[Entries excerpted from a collection]

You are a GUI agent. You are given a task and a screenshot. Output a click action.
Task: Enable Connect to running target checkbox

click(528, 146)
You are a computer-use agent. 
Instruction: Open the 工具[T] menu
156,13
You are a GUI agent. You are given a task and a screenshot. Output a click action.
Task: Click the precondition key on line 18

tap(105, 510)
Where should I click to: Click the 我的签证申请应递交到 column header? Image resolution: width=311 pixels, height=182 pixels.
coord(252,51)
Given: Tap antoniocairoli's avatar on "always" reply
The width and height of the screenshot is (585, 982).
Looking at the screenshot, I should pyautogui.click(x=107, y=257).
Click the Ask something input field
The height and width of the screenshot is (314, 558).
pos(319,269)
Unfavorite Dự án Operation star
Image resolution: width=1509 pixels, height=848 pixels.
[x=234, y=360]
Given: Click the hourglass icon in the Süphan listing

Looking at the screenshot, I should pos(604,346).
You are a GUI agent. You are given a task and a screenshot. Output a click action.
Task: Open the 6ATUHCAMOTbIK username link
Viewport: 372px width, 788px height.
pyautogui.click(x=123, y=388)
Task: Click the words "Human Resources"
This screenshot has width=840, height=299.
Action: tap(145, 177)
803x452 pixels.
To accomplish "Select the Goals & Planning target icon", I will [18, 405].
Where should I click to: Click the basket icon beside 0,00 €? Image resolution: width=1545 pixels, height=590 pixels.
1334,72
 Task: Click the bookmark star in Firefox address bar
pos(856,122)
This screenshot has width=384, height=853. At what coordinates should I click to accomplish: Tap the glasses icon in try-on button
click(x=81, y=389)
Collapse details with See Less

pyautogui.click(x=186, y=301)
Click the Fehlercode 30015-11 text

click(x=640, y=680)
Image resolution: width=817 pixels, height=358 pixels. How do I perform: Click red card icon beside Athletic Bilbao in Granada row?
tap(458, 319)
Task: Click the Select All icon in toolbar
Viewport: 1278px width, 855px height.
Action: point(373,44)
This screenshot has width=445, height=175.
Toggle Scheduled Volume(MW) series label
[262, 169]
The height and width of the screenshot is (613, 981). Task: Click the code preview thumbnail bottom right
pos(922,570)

DIRECTIONS
Reproduce every one of the entries above verbatim, keeping each line as it appears.

SOLUTION FOR THIS TASK
You are a GUI agent. You are given a task and a screenshot. Output a click action.
Task: Enable Connect to running target checkbox

click(528, 146)
You are a computer-use agent. 
Instruction: Open the 工具[T] menu
156,13
You are a GUI agent. You are given a task and a screenshot. Output a click action.
Task: Click the precondition key on line 18

tap(105, 510)
Where should I click to: Click the 我的签证申请应递交到 column header? Image resolution: width=311 pixels, height=182 pixels.
coord(252,51)
Given: Tap antoniocairoli's avatar on "always" reply
The width and height of the screenshot is (585, 982).
Looking at the screenshot, I should pyautogui.click(x=107, y=257).
Click the Ask something input field
The height and width of the screenshot is (314, 558).
pos(319,269)
Unfavorite Dự án Operation star
Image resolution: width=1509 pixels, height=848 pixels.
[x=234, y=360]
Given: Click the hourglass icon in the Süphan listing

Looking at the screenshot, I should pos(604,346).
You are a GUI agent. You are given a task and a screenshot. Output a click action.
Task: Open the 6ATUHCAMOTbIK username link
Viewport: 372px width, 788px height.
pyautogui.click(x=123, y=388)
Task: Click the words "Human Resources"
This screenshot has width=840, height=299.
Action: tap(145, 177)
803x452 pixels.
To accomplish "Select the Goals & Planning target icon", I will [18, 405].
Where should I click to: Click the basket icon beside 0,00 €? Image resolution: width=1545 pixels, height=590 pixels.
1334,72
 Task: Click the bookmark star in Firefox address bar
pos(856,122)
This screenshot has width=384, height=853. At what coordinates should I click to accomplish: Tap the glasses icon in try-on button
click(x=81, y=389)
Collapse details with See Less

pyautogui.click(x=186, y=301)
Click the Fehlercode 30015-11 text

click(x=640, y=680)
Image resolution: width=817 pixels, height=358 pixels. How do I perform: Click red card icon beside Athletic Bilbao in Granada row?
tap(458, 319)
Task: Click the Select All icon in toolbar
Viewport: 1278px width, 855px height.
Action: point(373,44)
This screenshot has width=445, height=175.
Toggle Scheduled Volume(MW) series label
[262, 169]
The height and width of the screenshot is (613, 981). Task: Click the code preview thumbnail bottom right
pos(922,570)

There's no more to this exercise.